We searched EMBASE, Cochrane Library and PubMed in March, 2017. The reviewed literature was based on two systematic searches in each of the databases. The MeSH terms used were IBS and fecal microbiota transplantation and the abbreviations IBS and FMT. Reference lists from the articles were reviewed to identify additional pertinent articles.
A total of six conference abstracts, one case report, one letter to the editor, and one clinical review were included. In the final analysis, treatment of 48 patients was evaluated. Treatment revealed an improvement in 58% of cases. The varying structure of the nine included studies must be taken into consideration.
Data on FMT and IBS are too limited to draw sufficient conclusions. Standardized double blinded randomized clinical trials need to be carried out to evaluate the effect of FMT on IBS.

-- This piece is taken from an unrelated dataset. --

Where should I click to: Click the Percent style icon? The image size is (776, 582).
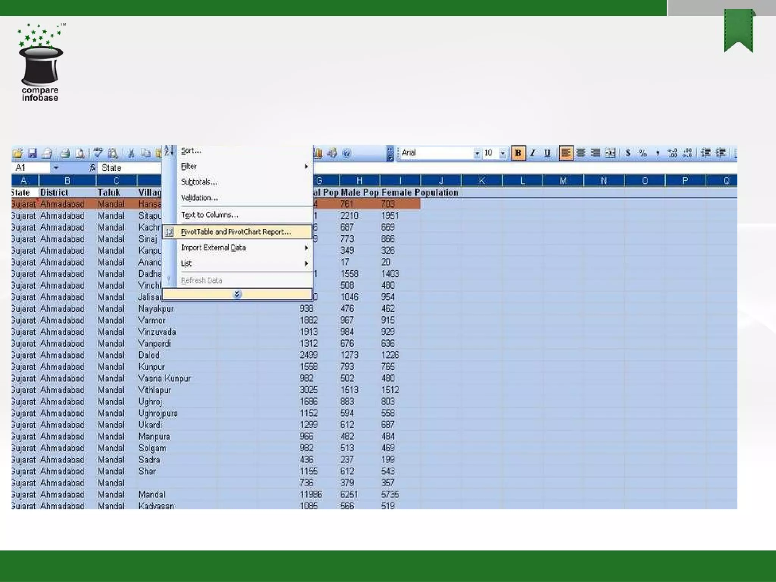click(x=643, y=153)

Core tip: In humans, the gastrointestinal tract represents a large microbial ecosystem, housing several trillion microbial cells named the gut microbiota. Recent advances in sequencing methods have increased our understanding of the role of the gut microbiota in health and disease. Worldwide, interest is growing rapidly for fecal microbiota transplantation (FMT) as an “ecological” therapy for several diseases. Evidence suggests that a disturbance in the gut microbiota may be responsible for the initiation and persistence of symptoms in patients with irritable bowel syndrome. FMT could, therefore, be an ideal treatment option.